Seoul National University, KAIST, and Pohang University of Science and Technology are already receiving a lot of recognition in the world. Korean universities should take this opportunity to achieve another take-off called “globalization.” More than 10 years have passed since the trend of globalization began. The proportion of shares held by foreigners in our stock market has already exceeded 40 percent.
In addition to Guus Hiddink, the famous former coach of the South Korean national team in the World Cup, other foreigners also play impressive roles in economic, social, and cultural fields. But the globalization of universities has not been sufficient compared to other parts of the private sector.
The true significance of globalization can be found in a new culture created by the exchange of material and manpower. It can also be found in the shared vision among globalized people and in their competition and development to achieve global standards.
Our universities have been obsessed with “pure lineage” until now. In appointing professors, they customarily question whether a candidate has “pure blood.” They gave preferential treatment to their own graduates.
Those from other Korean universities, not only foreigners, were often excluded from appointments. There was even a quota system in place for appointing graduates of other universities.
When the appointment of professors is conducted in such a way, the appointment of a president is even more narrowly focused. Almost all university presidents graduated from the school they head. The main reason is that in advocating academic democracy, universities select presidents by elections. A faculty composed of graduates of the same university seldom supports graduates from other universities.
The strong point of appointing “pure blood” presidents is that they know the internal situation well because they have continued their human and academic exchanges. But as a result of being united, their academic research failed to become diversified. When people with similar ways of thinking get together, they are apt to fall into the same groove. It is difficult for them to make a drastic change in thinking, and it is difficult to criticize each other’s work too strongly because they know each other too well.

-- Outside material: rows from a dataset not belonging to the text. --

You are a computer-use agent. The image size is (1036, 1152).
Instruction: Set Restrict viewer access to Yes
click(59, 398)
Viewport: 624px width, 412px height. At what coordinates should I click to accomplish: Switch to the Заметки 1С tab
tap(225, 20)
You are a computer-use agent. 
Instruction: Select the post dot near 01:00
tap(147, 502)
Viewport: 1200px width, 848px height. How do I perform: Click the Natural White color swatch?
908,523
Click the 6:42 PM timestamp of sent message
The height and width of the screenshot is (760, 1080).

On the other hand, the advantage of appointing presidents from outside is that they don’t have any entangled connections and are not captives to the existing system. They can carry out their duties based on their own convictions without paying attention to others. But more important is the new visions that the presidents from the outside can offer and the new perspectives that their totally different culture can bring. Needless to say, the ideas of professors who worked overseas would be fresh and new. In many respects, they will awaken Korean universities.

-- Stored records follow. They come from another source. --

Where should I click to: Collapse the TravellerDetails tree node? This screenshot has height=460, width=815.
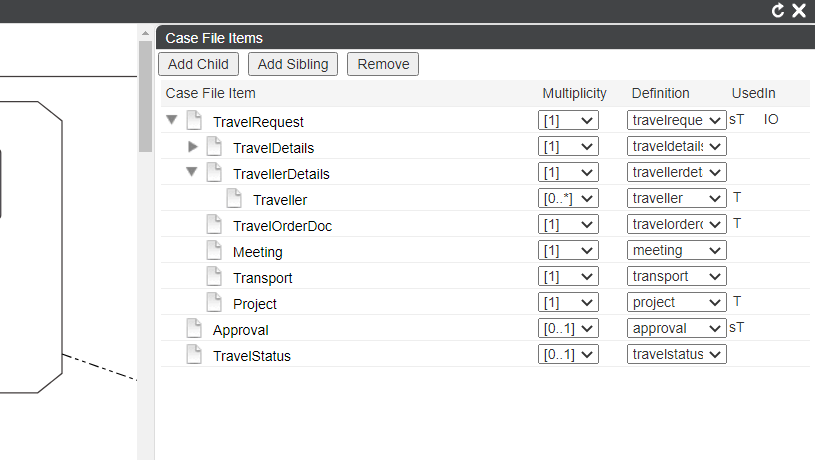click(x=192, y=172)
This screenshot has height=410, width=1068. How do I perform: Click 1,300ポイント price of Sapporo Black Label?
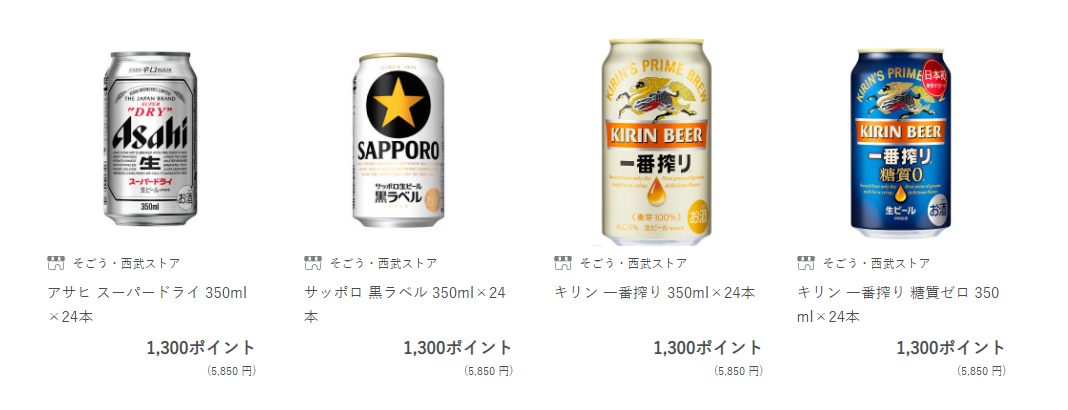[458, 347]
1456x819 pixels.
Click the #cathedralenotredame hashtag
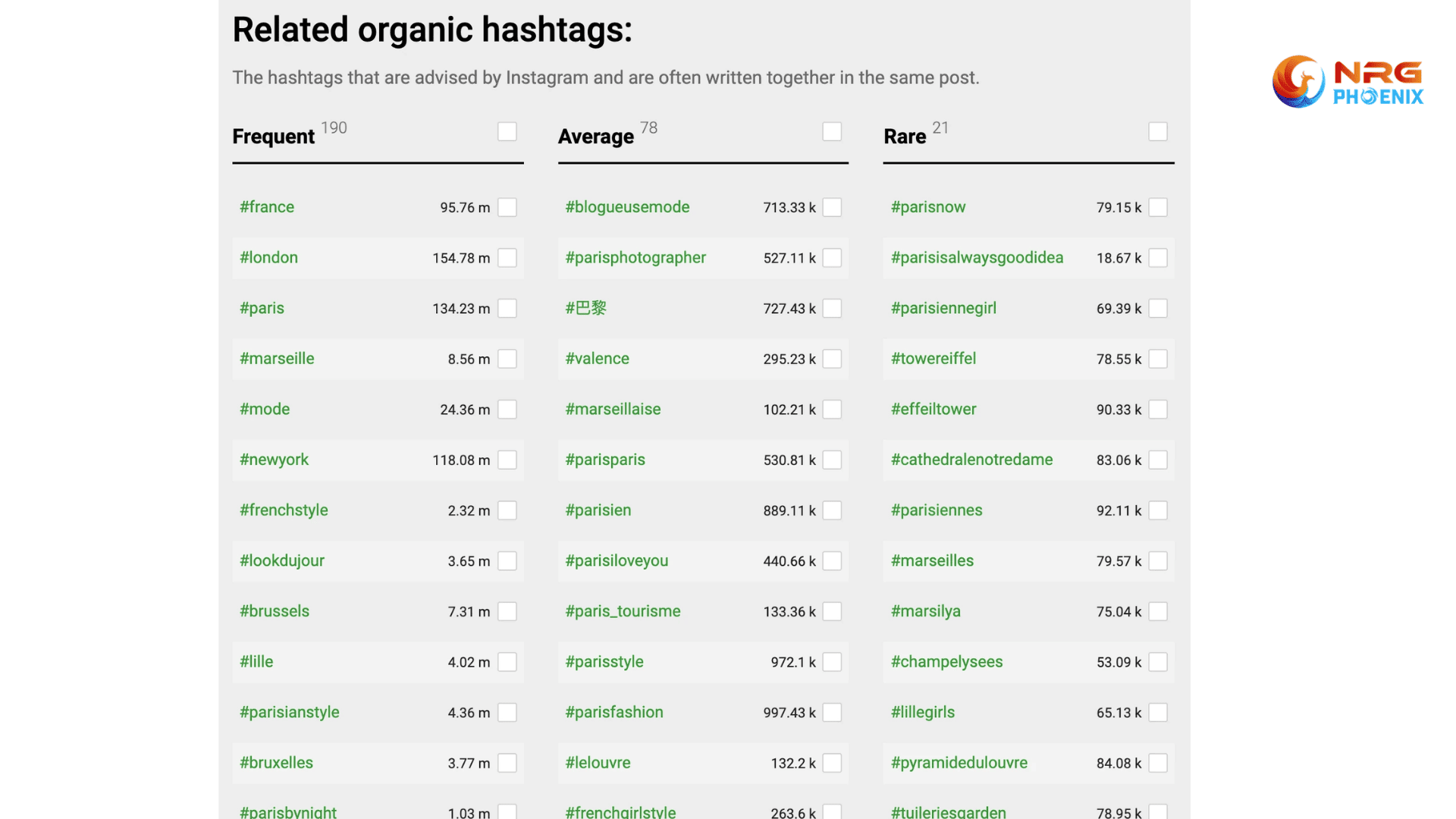[x=971, y=460]

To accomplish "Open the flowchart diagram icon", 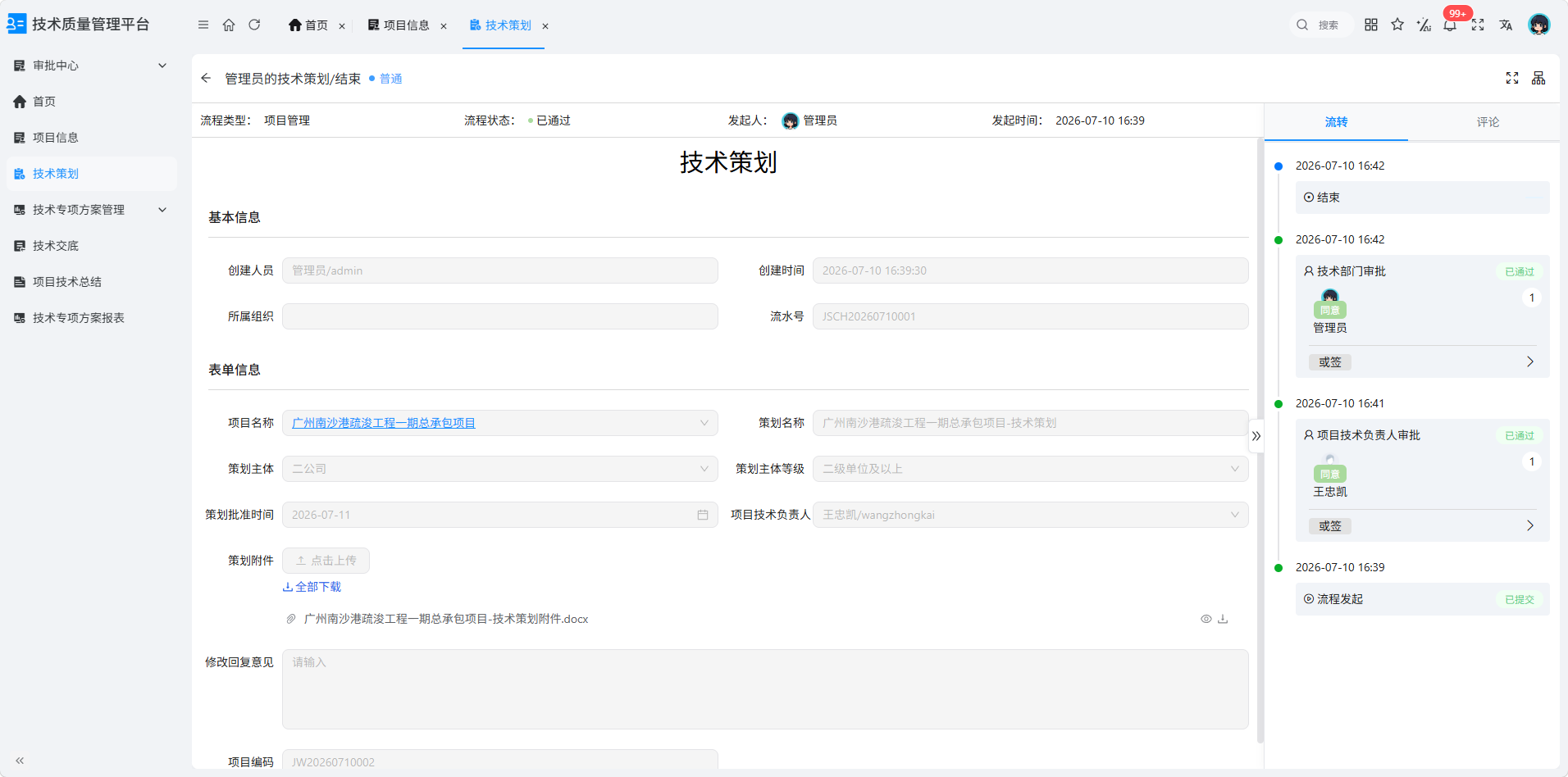I will point(1538,78).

Even if Dr. Laughlin is not appointed president of KAIST, we should overhaul the appointment system of our universities so as to open their doors to foreigners. We should actively look for leaders who will impose global standards, invite them to apply and give their applications serious consideration. Also we should give the presidents power to reform. University presidents cannot materialize their visions properly under present system, where universities have almost deprived their presidents of authority over budgets and personnel management under the guise of “democratization.”

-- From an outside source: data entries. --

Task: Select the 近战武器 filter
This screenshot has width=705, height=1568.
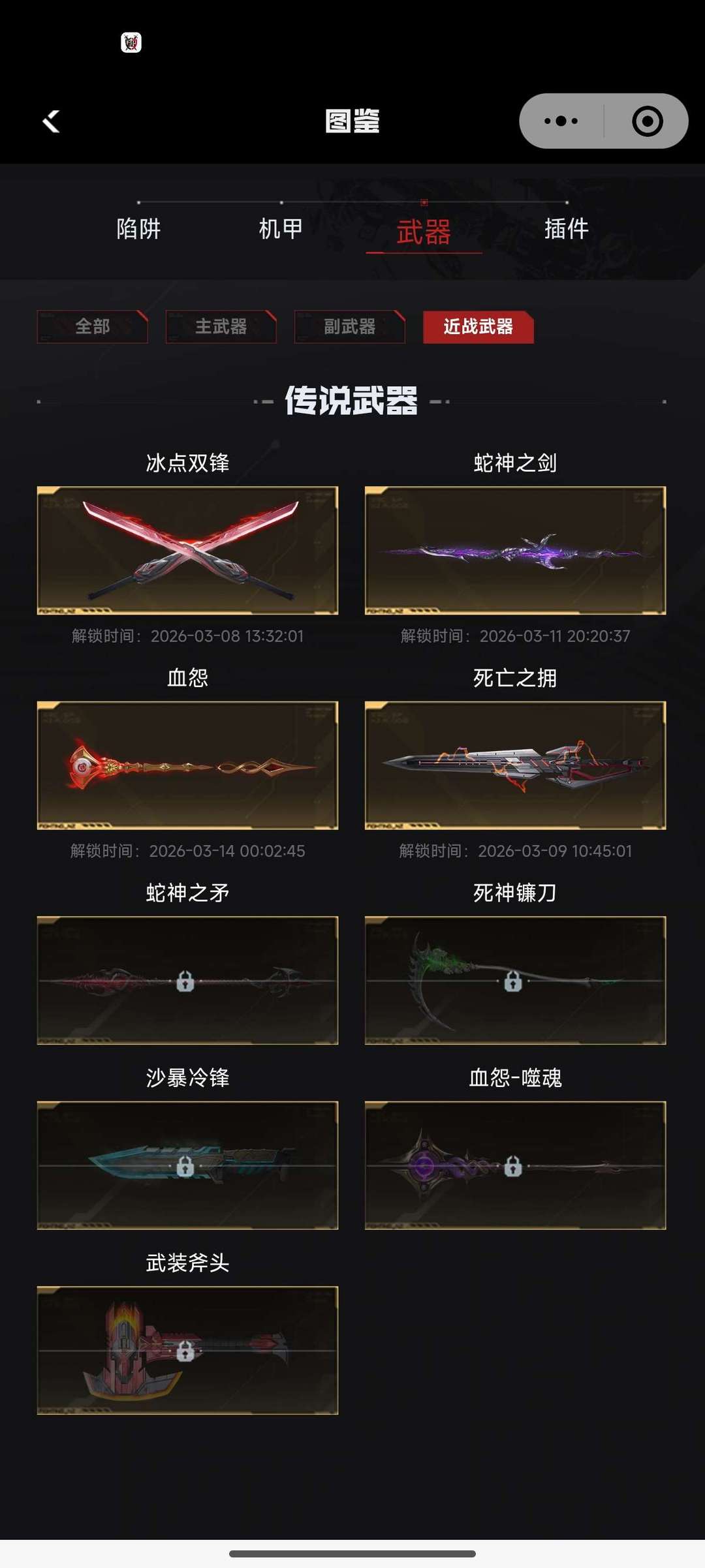Action: coord(478,326)
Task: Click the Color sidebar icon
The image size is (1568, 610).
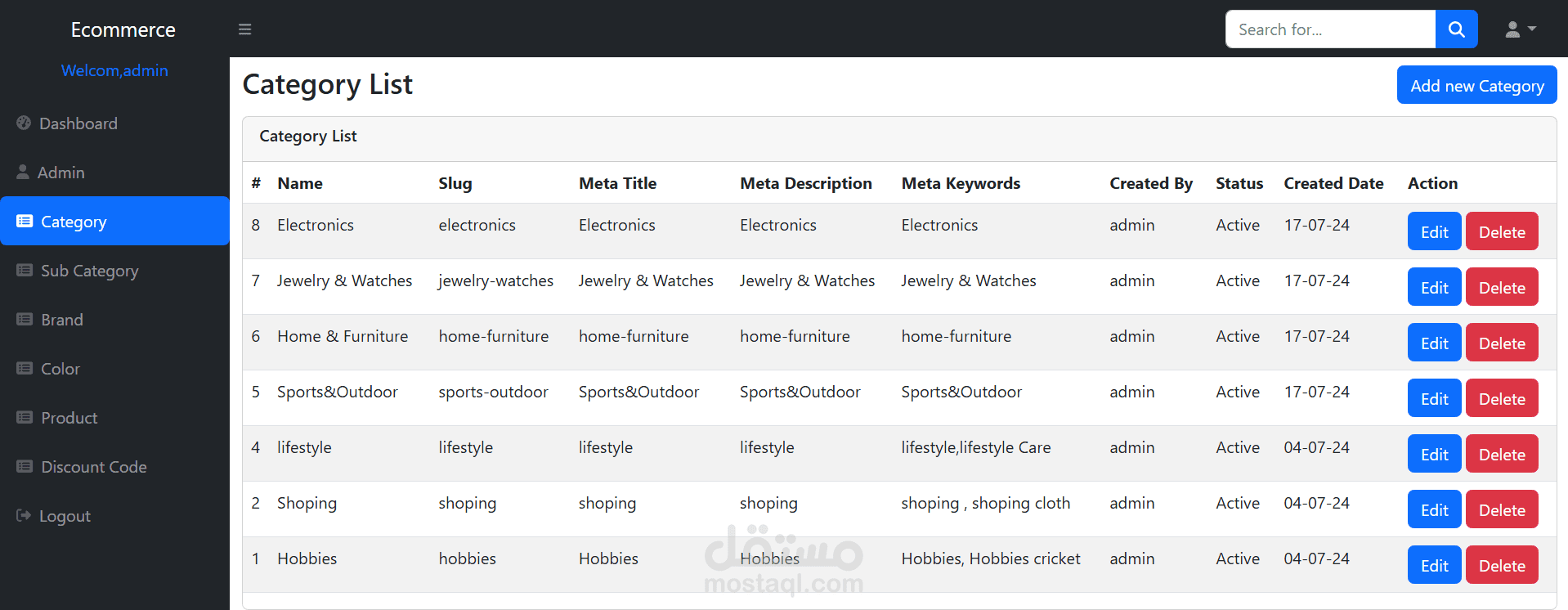Action: click(25, 369)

The secret of success of the soccer coach Guus Hiddink was that all power with regard to soccer was given to him. It is necessary to create an atmosphere where presidents can run their universities with autonomous authority without the government’s intervention into their entrance examinations, school affairs and budgets.
Whether he is appointed or not, I hope the fresh thinking of Dr. Laughlin and KAIST’s vision in inviting him to apply will come to fruition in Korean society.

* The writer is dean of the College of Engineering at Seoul National University. Translation by the JoongAng Daily staff.